- _WHAT IS REQUIRED_
Check each line below for "tree" and say how many have it, with no other words.

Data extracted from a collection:
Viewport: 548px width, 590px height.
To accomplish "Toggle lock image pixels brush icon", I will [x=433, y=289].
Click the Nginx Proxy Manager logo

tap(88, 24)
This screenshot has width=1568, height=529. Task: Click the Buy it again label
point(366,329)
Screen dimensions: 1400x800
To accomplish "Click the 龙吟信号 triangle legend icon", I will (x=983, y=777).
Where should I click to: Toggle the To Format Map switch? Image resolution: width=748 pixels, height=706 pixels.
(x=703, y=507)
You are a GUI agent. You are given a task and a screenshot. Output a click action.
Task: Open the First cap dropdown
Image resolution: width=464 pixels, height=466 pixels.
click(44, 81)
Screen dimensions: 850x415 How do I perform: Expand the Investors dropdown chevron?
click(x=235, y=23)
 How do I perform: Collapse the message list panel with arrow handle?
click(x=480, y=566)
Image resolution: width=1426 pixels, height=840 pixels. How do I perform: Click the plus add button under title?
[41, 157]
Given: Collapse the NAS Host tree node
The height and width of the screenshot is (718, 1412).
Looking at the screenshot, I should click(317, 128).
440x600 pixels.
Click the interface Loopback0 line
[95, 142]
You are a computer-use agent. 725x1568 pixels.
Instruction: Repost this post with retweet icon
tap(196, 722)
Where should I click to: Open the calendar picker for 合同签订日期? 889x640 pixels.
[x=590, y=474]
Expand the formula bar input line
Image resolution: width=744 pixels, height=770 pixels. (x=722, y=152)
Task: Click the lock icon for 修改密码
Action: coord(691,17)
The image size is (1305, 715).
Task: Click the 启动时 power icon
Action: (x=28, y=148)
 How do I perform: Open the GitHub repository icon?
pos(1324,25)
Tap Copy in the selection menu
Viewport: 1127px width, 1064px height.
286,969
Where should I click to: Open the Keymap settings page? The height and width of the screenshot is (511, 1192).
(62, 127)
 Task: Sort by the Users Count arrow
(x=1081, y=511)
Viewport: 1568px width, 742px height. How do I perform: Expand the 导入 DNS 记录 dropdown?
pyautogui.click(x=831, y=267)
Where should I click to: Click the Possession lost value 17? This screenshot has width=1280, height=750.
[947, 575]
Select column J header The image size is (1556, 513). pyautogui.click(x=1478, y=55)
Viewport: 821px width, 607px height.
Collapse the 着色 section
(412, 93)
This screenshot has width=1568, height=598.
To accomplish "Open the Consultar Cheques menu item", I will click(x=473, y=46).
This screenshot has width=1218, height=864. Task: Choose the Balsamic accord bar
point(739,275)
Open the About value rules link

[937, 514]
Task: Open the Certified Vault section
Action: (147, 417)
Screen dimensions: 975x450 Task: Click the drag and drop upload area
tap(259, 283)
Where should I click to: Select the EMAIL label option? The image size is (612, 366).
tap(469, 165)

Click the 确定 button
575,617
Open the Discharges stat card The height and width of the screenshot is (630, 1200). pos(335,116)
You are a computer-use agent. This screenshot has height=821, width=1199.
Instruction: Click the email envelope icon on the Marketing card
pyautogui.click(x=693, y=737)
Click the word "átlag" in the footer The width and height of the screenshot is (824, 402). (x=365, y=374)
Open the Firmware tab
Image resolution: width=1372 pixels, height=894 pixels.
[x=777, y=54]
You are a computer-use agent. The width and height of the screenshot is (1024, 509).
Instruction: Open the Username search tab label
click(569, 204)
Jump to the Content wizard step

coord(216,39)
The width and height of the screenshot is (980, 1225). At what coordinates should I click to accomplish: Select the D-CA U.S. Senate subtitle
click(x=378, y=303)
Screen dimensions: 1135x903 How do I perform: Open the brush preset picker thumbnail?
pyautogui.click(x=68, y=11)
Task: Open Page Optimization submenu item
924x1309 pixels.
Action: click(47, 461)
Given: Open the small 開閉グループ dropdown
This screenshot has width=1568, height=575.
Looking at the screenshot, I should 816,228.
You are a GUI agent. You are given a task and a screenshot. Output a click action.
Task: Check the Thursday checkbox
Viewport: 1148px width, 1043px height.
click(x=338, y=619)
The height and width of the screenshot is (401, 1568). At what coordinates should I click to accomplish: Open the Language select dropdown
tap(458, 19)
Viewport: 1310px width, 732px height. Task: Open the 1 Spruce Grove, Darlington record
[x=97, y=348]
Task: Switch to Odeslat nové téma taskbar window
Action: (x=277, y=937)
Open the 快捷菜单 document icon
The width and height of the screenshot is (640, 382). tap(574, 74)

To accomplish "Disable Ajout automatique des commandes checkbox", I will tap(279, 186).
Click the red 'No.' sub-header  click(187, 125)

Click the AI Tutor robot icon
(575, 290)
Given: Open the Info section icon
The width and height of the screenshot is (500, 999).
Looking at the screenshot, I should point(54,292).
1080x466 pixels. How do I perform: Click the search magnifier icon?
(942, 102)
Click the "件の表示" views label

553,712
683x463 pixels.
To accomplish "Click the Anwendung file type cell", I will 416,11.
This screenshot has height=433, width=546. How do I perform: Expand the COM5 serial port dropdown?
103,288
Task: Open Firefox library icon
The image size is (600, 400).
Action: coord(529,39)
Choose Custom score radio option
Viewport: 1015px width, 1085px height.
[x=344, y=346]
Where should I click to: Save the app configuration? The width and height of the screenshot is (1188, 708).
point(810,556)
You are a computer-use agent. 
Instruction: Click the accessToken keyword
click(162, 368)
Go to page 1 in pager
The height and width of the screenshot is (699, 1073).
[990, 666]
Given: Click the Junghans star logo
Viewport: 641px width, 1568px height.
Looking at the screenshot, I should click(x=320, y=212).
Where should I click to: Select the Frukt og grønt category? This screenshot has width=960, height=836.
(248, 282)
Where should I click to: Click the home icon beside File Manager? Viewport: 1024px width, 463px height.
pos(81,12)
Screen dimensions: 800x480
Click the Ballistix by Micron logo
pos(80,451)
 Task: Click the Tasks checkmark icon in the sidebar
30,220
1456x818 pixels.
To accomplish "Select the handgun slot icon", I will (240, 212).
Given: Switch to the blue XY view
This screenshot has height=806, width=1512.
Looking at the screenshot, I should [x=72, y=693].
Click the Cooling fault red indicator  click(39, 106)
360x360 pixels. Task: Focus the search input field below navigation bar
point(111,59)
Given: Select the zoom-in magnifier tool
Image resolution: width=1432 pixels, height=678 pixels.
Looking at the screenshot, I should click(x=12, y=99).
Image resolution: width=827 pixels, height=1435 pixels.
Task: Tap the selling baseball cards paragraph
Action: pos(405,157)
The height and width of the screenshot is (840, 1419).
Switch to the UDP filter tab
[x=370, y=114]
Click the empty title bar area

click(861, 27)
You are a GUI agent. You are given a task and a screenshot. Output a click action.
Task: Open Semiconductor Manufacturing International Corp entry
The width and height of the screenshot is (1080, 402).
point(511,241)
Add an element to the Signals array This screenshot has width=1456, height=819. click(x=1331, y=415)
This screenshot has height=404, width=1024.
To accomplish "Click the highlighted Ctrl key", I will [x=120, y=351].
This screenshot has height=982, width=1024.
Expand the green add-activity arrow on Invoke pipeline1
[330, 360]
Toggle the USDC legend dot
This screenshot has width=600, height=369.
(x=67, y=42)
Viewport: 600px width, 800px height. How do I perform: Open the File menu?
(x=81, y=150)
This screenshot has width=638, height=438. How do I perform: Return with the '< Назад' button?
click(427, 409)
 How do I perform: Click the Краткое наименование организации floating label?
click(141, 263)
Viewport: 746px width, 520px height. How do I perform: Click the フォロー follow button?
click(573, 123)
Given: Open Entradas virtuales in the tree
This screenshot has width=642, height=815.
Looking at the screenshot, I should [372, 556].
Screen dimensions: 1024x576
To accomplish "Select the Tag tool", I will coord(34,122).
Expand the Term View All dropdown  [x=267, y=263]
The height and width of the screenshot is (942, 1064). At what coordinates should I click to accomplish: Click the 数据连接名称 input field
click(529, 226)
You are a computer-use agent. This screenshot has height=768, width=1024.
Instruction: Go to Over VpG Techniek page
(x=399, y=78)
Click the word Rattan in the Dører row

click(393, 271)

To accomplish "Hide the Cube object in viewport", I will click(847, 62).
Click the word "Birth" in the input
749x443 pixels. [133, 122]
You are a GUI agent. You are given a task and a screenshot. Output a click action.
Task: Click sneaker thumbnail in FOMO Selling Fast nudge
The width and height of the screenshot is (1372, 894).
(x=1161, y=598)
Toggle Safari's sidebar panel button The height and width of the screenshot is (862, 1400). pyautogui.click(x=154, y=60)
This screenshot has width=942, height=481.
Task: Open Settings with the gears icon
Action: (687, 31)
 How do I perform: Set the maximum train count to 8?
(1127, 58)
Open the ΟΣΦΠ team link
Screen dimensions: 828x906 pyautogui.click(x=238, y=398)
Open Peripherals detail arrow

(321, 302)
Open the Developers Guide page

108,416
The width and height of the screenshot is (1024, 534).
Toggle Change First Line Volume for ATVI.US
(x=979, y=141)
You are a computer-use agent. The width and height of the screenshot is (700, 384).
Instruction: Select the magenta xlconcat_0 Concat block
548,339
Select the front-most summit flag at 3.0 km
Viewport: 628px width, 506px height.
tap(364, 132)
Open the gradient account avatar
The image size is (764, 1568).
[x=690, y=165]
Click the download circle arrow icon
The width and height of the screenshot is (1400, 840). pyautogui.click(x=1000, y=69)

- _FINAL ANSWER_
2